* **Problem set**
#1 In the forum question about foreach, what does the poster identify as the main time sink?
#2 Transcribe the forum question about foreach from "registerDoParallel(cl)" to "return(runif(10))".

* **Page text**
==========

How can I reduce the time foreach take before and after multithreadedly going over the iterations?

Question

I use foreach + doParallel to apply a function to each row of a matrix multithreadedly in R. When the matrix has many rows, foreach takes a long time before and after multithreadedly going over the iterations.

For example, if I run:

library(foreach)
library(doParallel)

doWork <- function(data) {

  # setup parallel backend to use many processors
  cores=detectCores()
  number_of_cores_to_use = cores[1]-1 # not to overload the computer
  cat(paste('number_of_cores_to_use:',number_of_cores_to_use))
  cl <- makeCluster(number_of_cores_to_use) 
  clusterExport(cl=cl, varlist=c('ns','weights'))
  registerDoParallel(cl)
  cat('...Starting foreach initialization')

  output <- foreach(i=1:length(data[,1]), .combine=rbind) %dopar% {
    cat(i)
    y = data[i,5]
    a = 100
    for (i in 1:3) { # Useless busy work
      b=matrix(runif(a*a), nrow = a, ncol=a)
    }
    return(runif(10))

  }
  # stop cluster
  cat('...Stop cluster')
  stopCluster(cl)

  return(output)
}

r = 100000
c = 10
data = matrix(runif(r*c), nrow = r, ncol=c)
output = doWork(data)
output[1:10,]

The CPU usage is as follows (100% means all cores are fully utilized):

with annotations:

How can I optimize the code so that foreach doesn't take a long time before and after multithreadedly going over the iterations? The main time sink is the time spent after. The time spent after grows significantly with the number of foreach iterations, sometimes making the code has slow as if a simple for loop was used.

Another example (let's assume lm and poly cannot take matrices as arguments):

library(foreach)
library(doParallel)

==========

* **Data lines**
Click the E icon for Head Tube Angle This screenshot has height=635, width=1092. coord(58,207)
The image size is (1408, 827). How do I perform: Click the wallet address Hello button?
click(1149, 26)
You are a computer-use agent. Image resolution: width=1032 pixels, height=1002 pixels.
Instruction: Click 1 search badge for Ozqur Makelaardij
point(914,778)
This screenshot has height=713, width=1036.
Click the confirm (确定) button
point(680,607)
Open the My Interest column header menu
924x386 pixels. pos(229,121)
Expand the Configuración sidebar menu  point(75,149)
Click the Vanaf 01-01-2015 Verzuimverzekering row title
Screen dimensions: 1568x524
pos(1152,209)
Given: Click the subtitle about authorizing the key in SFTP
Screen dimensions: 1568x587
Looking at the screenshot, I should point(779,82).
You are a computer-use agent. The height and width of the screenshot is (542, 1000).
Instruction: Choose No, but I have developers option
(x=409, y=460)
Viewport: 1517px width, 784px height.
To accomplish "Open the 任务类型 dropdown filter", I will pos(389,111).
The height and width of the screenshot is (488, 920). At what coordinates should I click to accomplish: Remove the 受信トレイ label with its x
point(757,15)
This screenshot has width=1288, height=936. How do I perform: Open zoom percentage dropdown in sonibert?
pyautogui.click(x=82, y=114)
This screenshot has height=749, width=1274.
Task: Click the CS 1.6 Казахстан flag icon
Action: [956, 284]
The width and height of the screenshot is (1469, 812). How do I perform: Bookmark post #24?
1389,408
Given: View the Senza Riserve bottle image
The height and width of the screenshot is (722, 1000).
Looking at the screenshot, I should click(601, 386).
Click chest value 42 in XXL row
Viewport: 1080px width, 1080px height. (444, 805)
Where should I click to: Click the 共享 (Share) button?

==========

* **Solutions to the tasks**
#1 The time spent after going over the iterations.

#2
registerDoParallel(cl)
  cat('...Starting foreach initialization')

  output <- foreach(i=1:length(data[,1]), .combine=rbind) %dopar% {
    cat(i)
    y = data[i,5]
    a = 100
    for (i in 1:3) { # Useless busy work
      b=matrix(runif(a*a), nrow = a, ncol=a)
    }
    return(runif(10))